Start of Provided material

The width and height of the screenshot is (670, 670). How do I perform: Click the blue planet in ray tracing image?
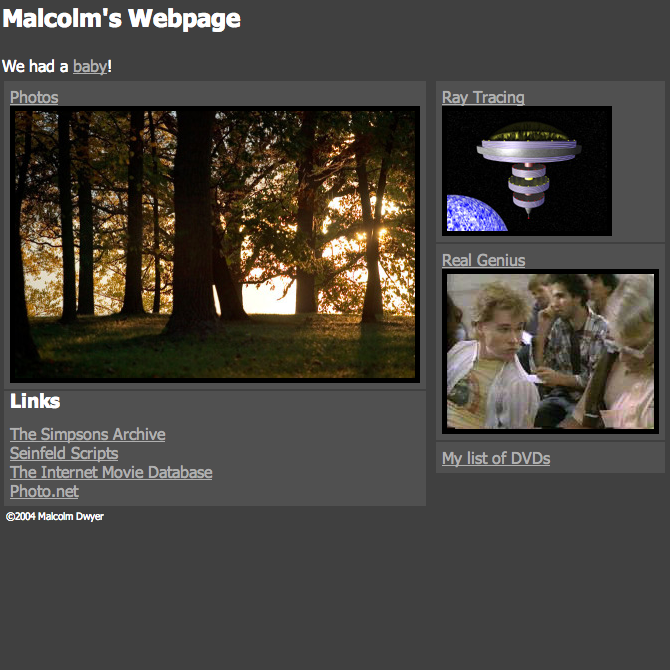point(475,214)

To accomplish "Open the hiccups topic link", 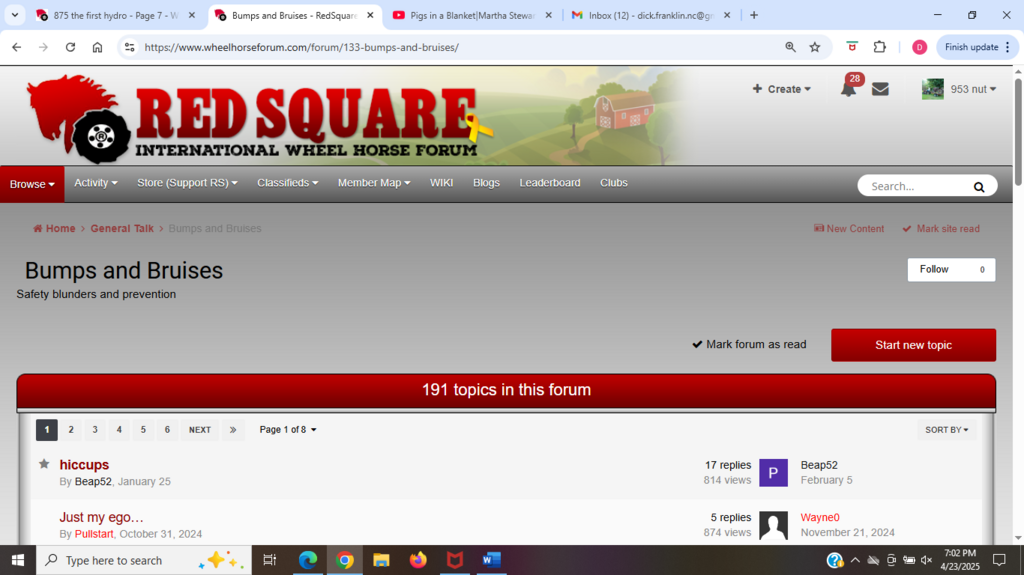I will pos(84,465).
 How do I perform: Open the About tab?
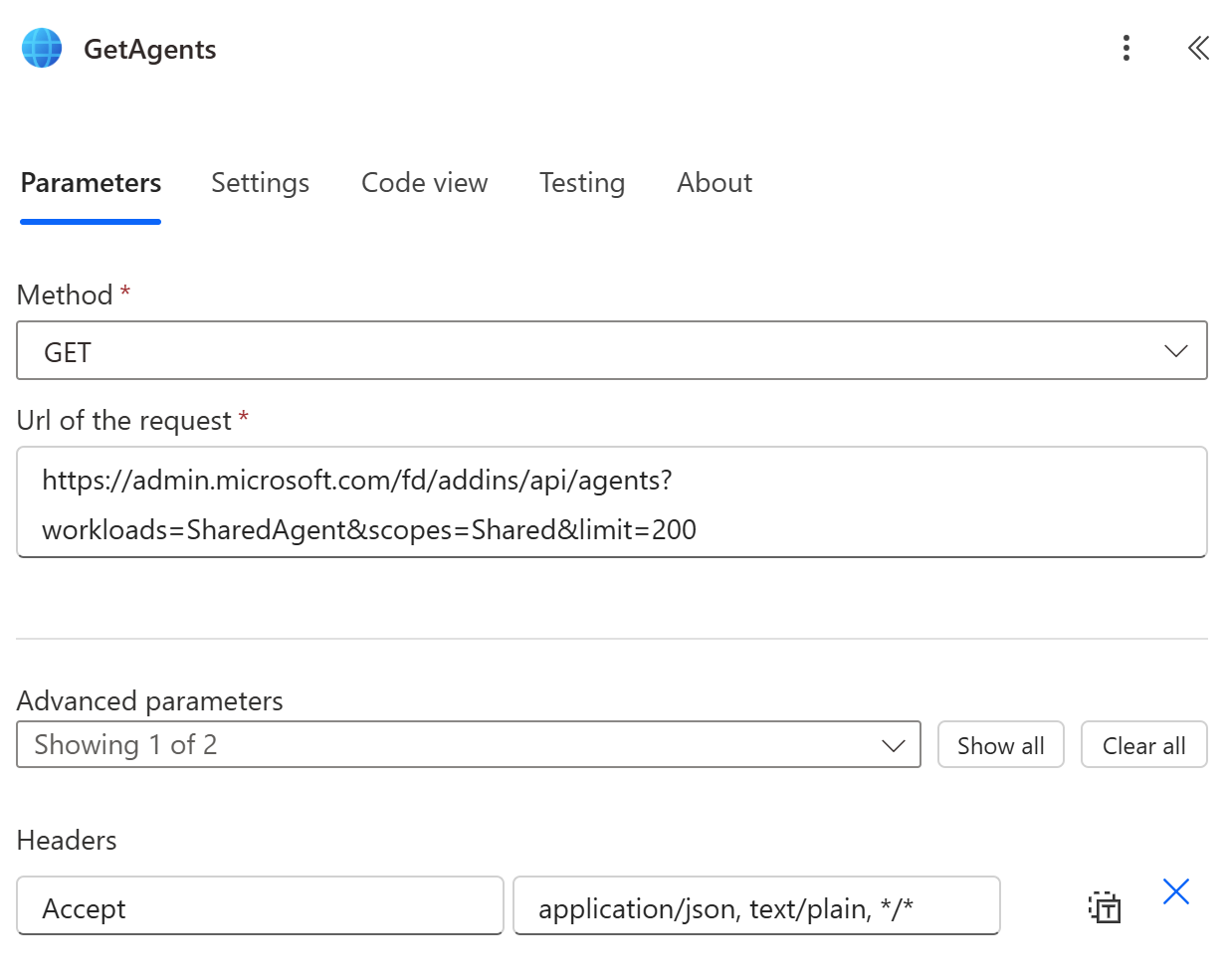[715, 183]
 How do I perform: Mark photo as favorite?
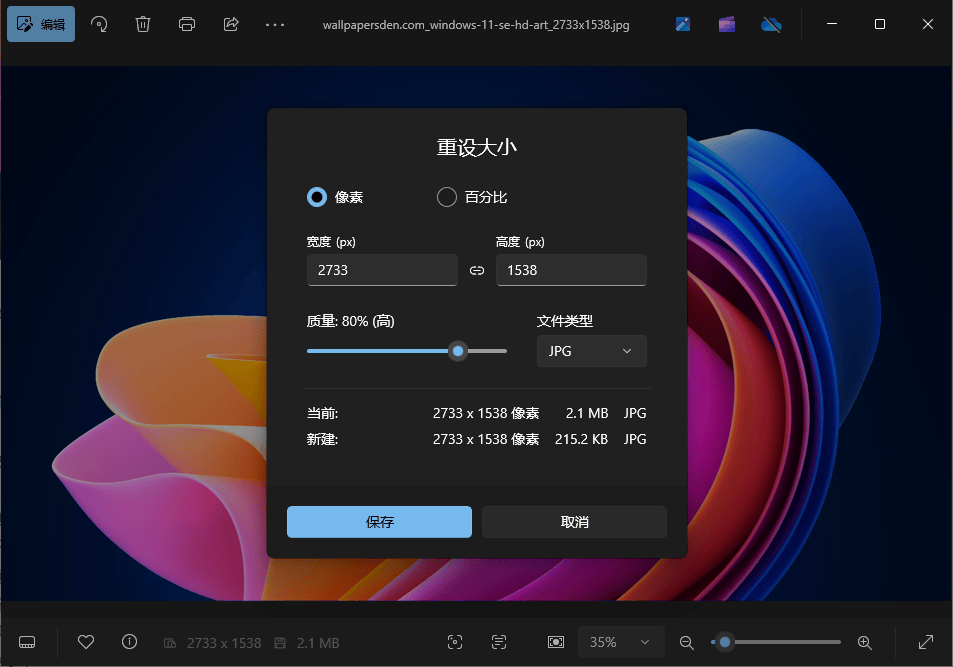86,642
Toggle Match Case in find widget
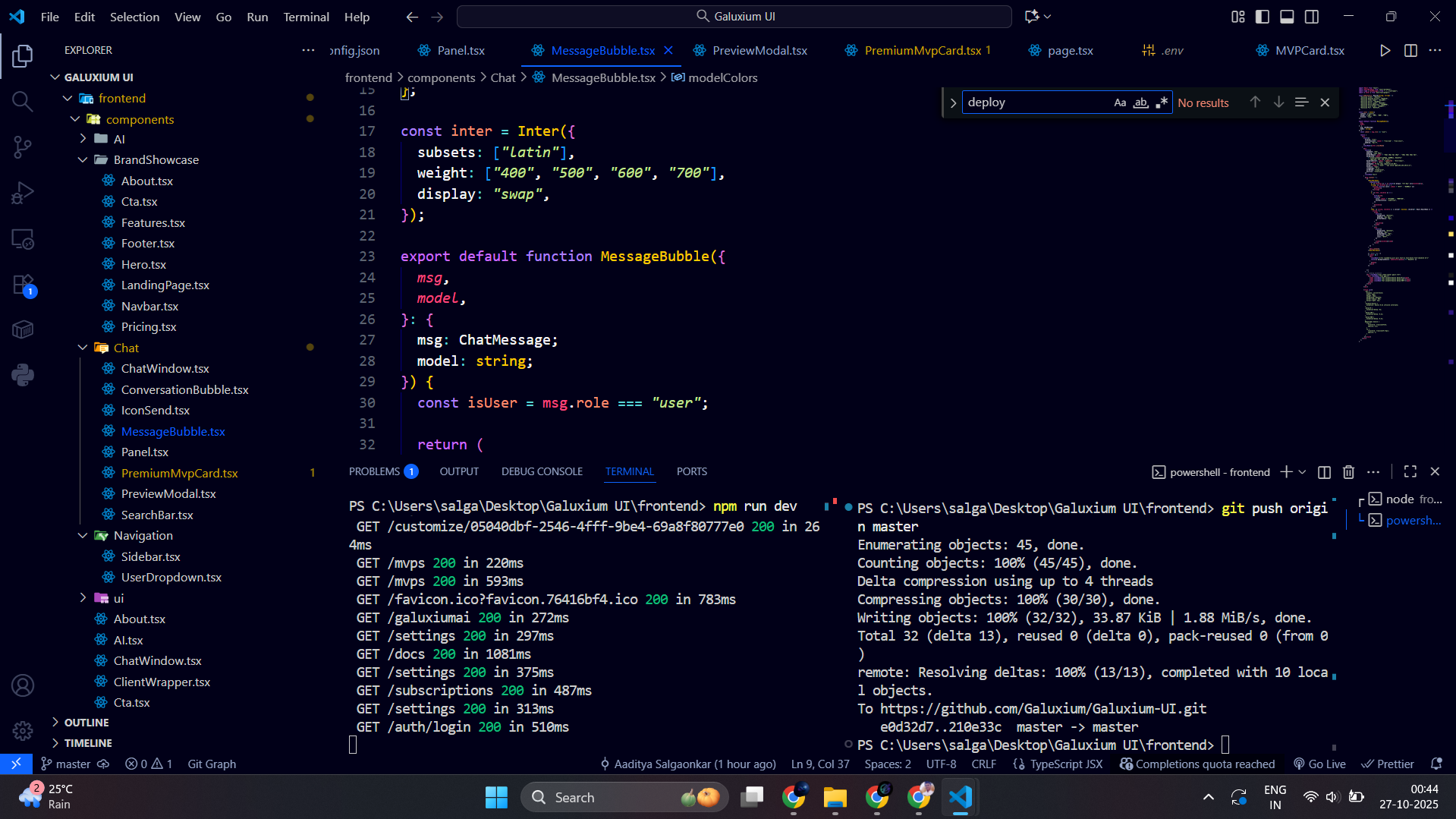Image resolution: width=1456 pixels, height=819 pixels. click(x=1120, y=102)
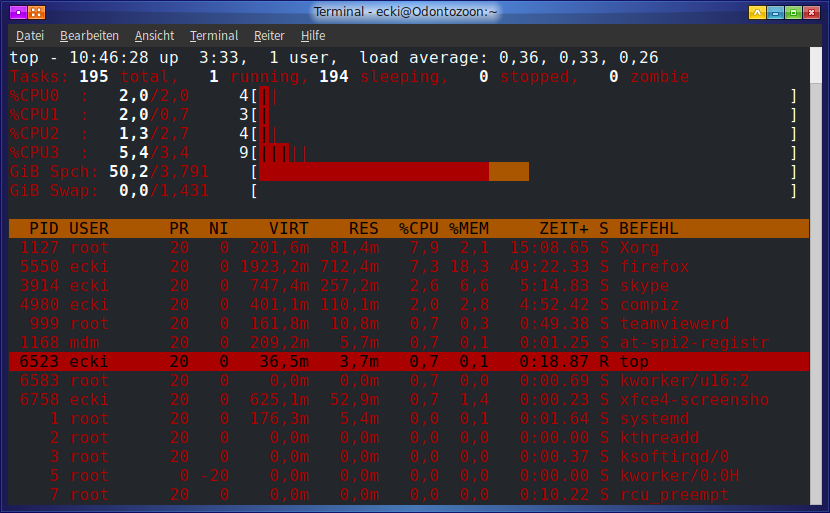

End of Provided material

What is being asked: Would you please copy, exactly and only, the lines from the one with "How do I perform: Mark photo as favorite?" through the end of the entries above, skipping every picture?

Result of this exercise:
 How do I perform: Mark photo as favorite?
86,642
Toggle Match Case in find widget
Image resolution: width=1456 pixels, height=819 pixels. click(x=1120, y=102)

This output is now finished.